Friday, February 17, 2012: 1:00 PM
Room 215-216 (VCC West Building)
As demand for the world’s natural resources continues to grow, exploration and mining activities are expanding into remote areas that are often critical habitat and provide vital services such as freshwater, climate regulation and bio-complexity. One proposed mine, the Pebble Prospect in the Bristol Bay region of southwest Alaska, boasts among the most significant discoveries of copper, molybdenum and gold in North America. The Pebble Partnership is promising it can bring prosperity to the region and lead the US on the path toward energy efficient "green" technologies all with no net loss to populations of the five Pacific salmon species that spawn in Bristol Bay’s freshwater tributaries. The salmon runs are considered to be among the world’s largest and support sustainable commercial and sport fisheries. Even though such minerals are essential for industry and society, there is much opposition for many cultural and environmental reasons. There are suggestions that a mine of this scale will directly transform the landscape altering ecosystem services, and in return, the important subsistence lifestyle of people in their region; requiring the region to ask about true risks and benefits of large scale resource extraction and how can one incorporate full cost accounting in to planning and policy.
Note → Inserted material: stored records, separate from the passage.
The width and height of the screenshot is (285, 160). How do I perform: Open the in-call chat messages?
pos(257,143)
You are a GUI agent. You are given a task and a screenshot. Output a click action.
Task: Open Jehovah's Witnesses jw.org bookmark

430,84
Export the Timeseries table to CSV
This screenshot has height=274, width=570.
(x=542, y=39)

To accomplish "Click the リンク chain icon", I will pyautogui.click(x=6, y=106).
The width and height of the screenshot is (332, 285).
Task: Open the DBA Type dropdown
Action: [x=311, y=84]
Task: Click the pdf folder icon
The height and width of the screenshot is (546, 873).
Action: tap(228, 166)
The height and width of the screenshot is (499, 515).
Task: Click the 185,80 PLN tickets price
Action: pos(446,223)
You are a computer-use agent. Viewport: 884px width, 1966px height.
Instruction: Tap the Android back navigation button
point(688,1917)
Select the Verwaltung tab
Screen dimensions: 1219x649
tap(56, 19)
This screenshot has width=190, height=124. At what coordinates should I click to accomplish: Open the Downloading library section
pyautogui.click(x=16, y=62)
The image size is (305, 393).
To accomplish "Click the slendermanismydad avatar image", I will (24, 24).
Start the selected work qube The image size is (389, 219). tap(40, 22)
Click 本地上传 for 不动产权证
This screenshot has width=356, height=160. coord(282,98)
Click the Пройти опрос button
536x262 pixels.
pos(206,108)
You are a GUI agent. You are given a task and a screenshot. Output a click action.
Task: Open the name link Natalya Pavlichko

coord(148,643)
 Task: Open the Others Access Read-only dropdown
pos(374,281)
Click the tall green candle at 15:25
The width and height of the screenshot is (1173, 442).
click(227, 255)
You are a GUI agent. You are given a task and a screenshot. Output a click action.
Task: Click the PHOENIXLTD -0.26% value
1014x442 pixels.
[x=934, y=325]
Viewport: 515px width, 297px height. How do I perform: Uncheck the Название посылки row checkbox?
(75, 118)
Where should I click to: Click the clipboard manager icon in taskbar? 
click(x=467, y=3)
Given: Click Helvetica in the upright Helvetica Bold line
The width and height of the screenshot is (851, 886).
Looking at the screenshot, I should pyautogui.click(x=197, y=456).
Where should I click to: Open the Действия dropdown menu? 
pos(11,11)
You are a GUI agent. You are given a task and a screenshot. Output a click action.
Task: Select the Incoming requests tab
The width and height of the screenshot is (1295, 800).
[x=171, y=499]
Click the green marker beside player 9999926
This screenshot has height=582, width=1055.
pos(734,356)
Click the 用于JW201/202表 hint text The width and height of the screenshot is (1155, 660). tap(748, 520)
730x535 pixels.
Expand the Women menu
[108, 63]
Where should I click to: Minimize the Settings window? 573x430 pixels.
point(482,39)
A panel discussion and technical sessions held 22 September 2011 at the Arctic AAAS meeting in Dillingham, AK (a rural town and regional hub in Southwest Alaska) discussed many of the issues surrounding mining in Bristol Bay and fostered community interaction with the industry. The debate helped to improve science literacy while addressed critical issues of sustainability including local to global topics from water quality to climate change.
One important outcome from the panel was the realization that the low human population, remote geography, and limited accessibility of the Bristol Bay region has allowed the region to retain many of the ecosystem services used for over 10,000 years. Fisheries, account for nearly 75% of local jobs and subsistence lifestyle is seen by 90% of the residents as a resource use priority. Thus, the pristine nature of the region has value beyond mineral wealth. This sets the stage for investigations into the value of the region from many perspectives using many environmental and cultural as well as economic measures. Further, given the pace of global scale anthropogenic change, the region can be seen as a laboratory for the way nature responds to broad scale drivers.